Over half of health systems said their organization’s cybersecurity spending will focus on identifying potential threats, according to the research conducted by the Pittsburgh-based Center for Connected Medicine (CCM), in partnership with the Health Management Academy (The Academy). Asset management, governance, risk assessments, and workforce education were all areas of potential threats, respondents stated.
A lack of talent (38 percent) and immature IT solutions (33 percent) were the top cybersecurity challenge areas for executives. Network security, consolidating IT systems, and maintaining security on disparate systems in healthcare were also key concerns, the survey showed.
Similarly, the 2017 HIMSS Cybersecurity survey revealed that more entities want to improve their data privacy and security measures. Having a dedicated individual in charge of security was found to help organizations in this endeavor.
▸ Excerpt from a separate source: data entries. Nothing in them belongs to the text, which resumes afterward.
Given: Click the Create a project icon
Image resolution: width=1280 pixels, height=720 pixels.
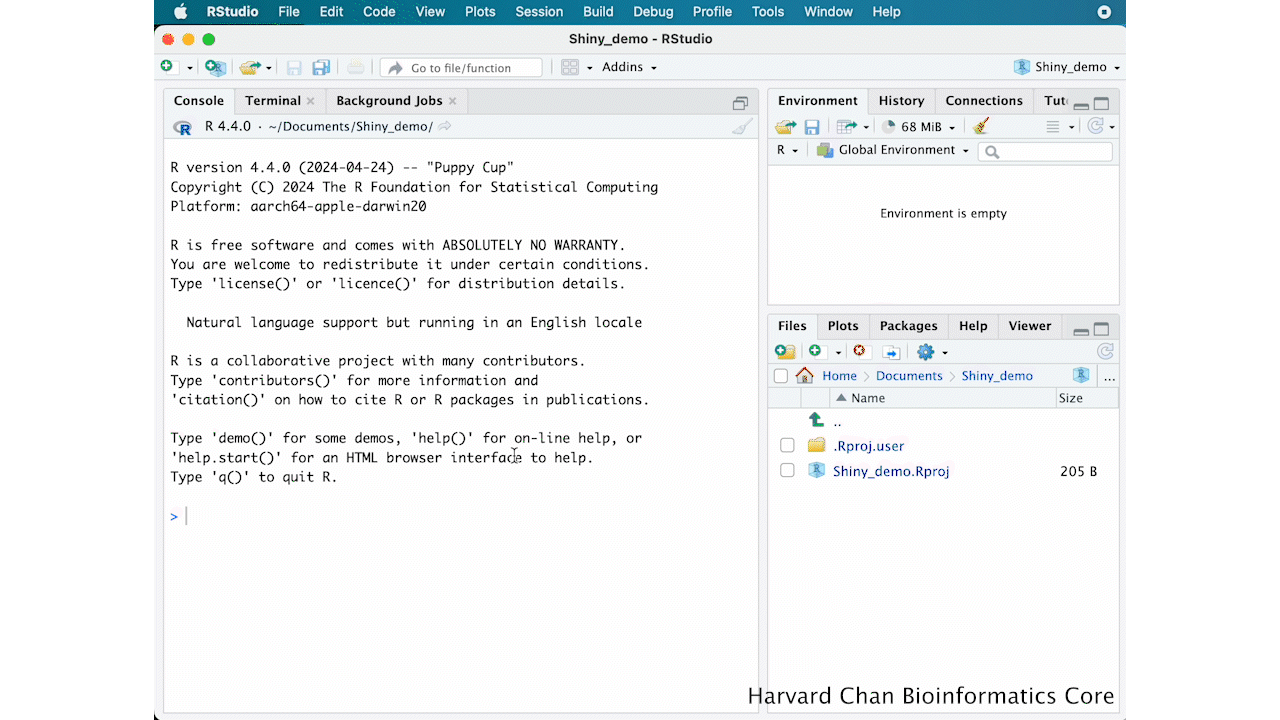Looking at the screenshot, I should 214,67.

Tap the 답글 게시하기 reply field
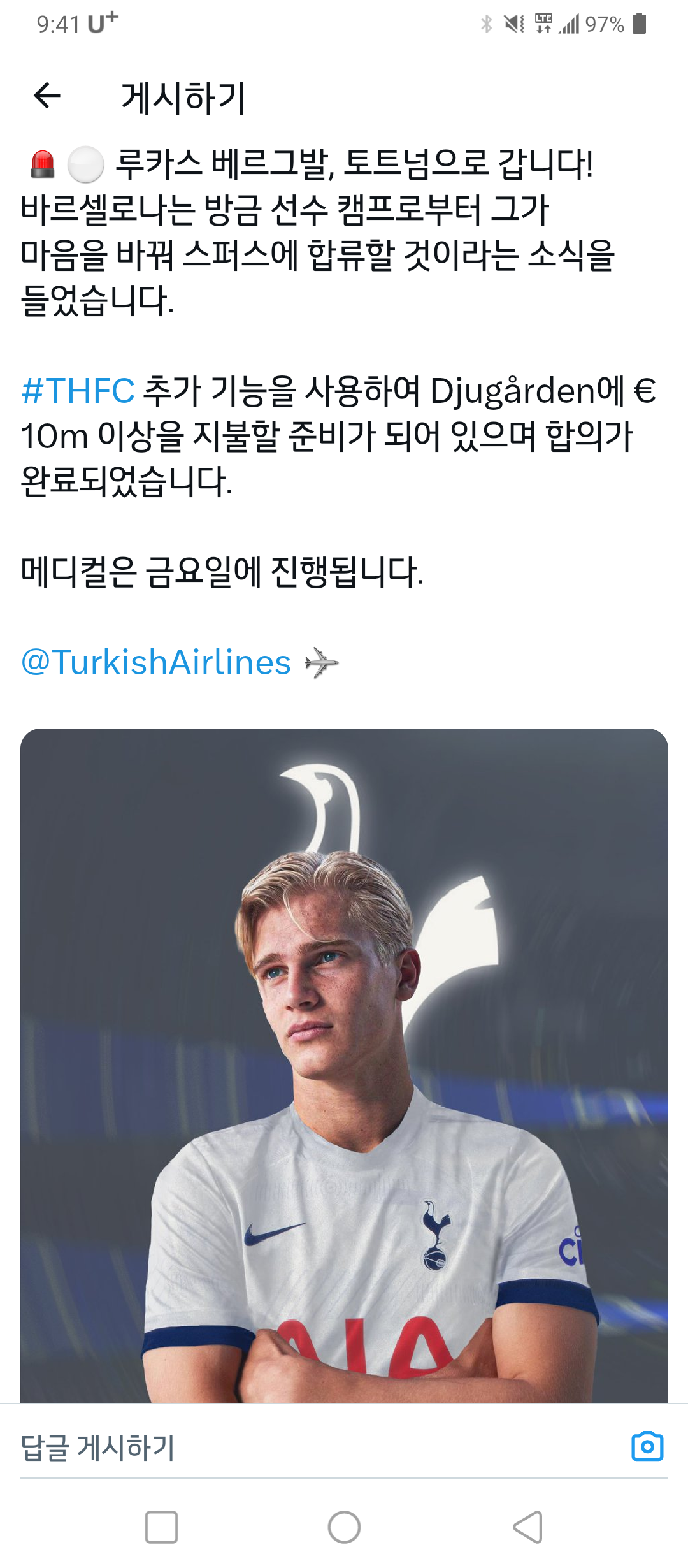(x=319, y=1447)
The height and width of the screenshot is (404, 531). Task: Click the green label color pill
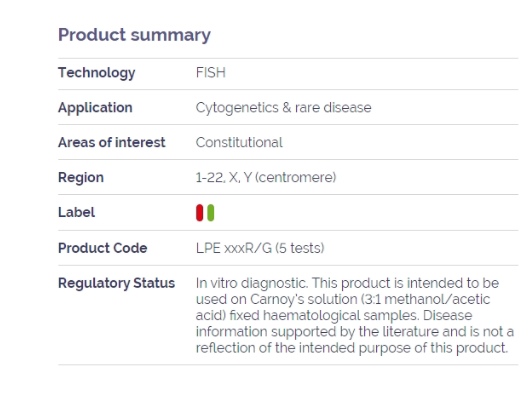click(210, 213)
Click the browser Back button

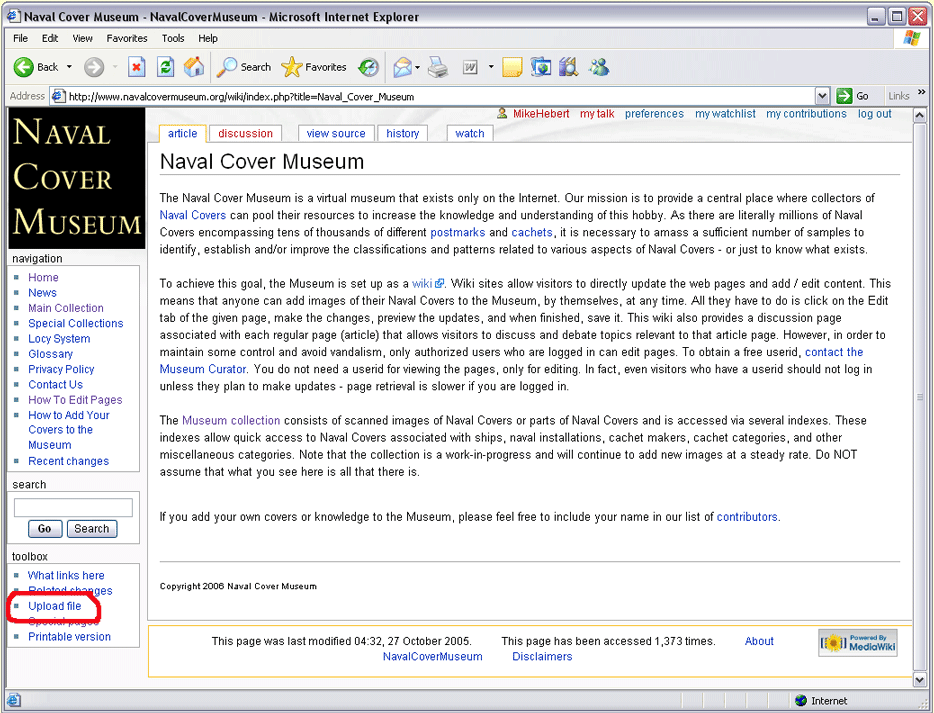36,67
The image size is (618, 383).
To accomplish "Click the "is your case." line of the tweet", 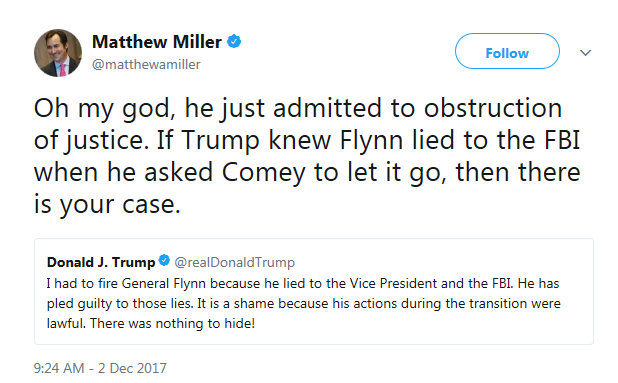I will coord(107,205).
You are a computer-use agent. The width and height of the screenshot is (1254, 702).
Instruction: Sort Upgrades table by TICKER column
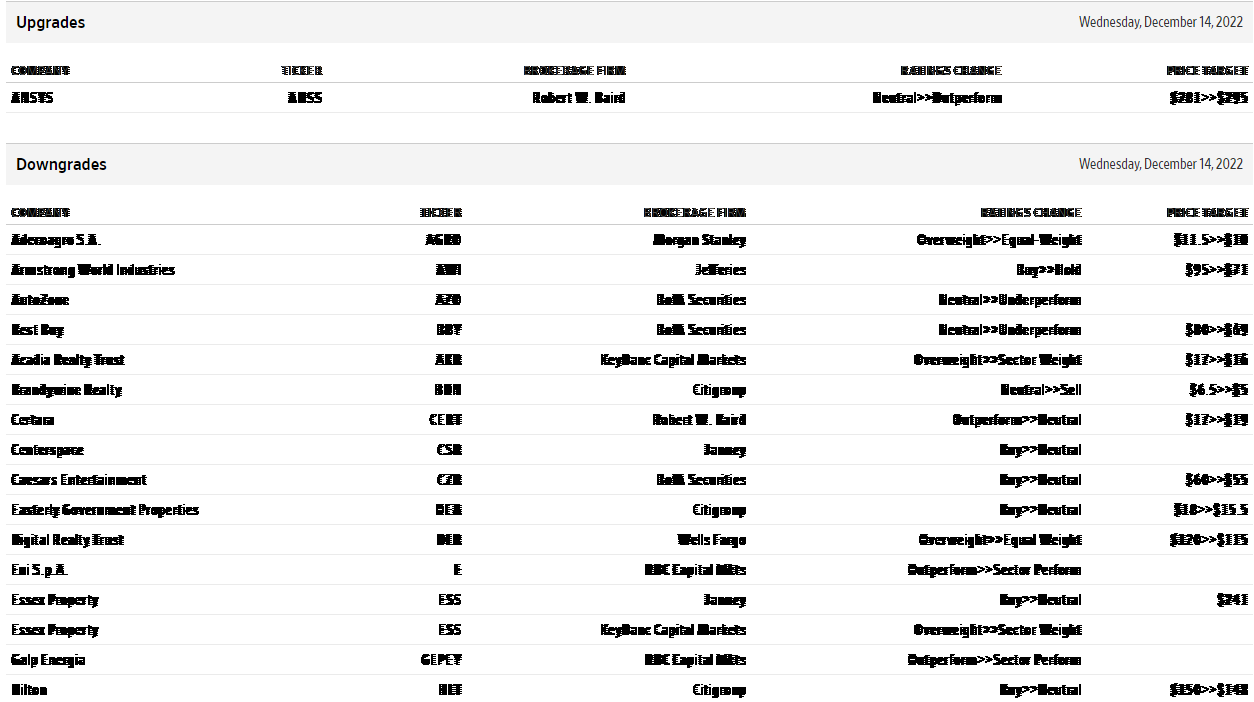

Sixty percent of respondents said their organization employs a senior information security leader, such as a CISO. Entities that have such a security individual in place are more likely to adopt “holistic cybersecurity practices,” such as education and training or adopting the NIST Cybersecurity Framework.
“Quality, stress-tested cybersecurity programs are imperative to protecting provider organizations and the patients they care for,” HIMSS Health Information Systems Senior Director Rod Piechowski said in a statement. “This data is encouraging because it shows that many organizations are making security programs a priority; however, there is room for continued improvement.”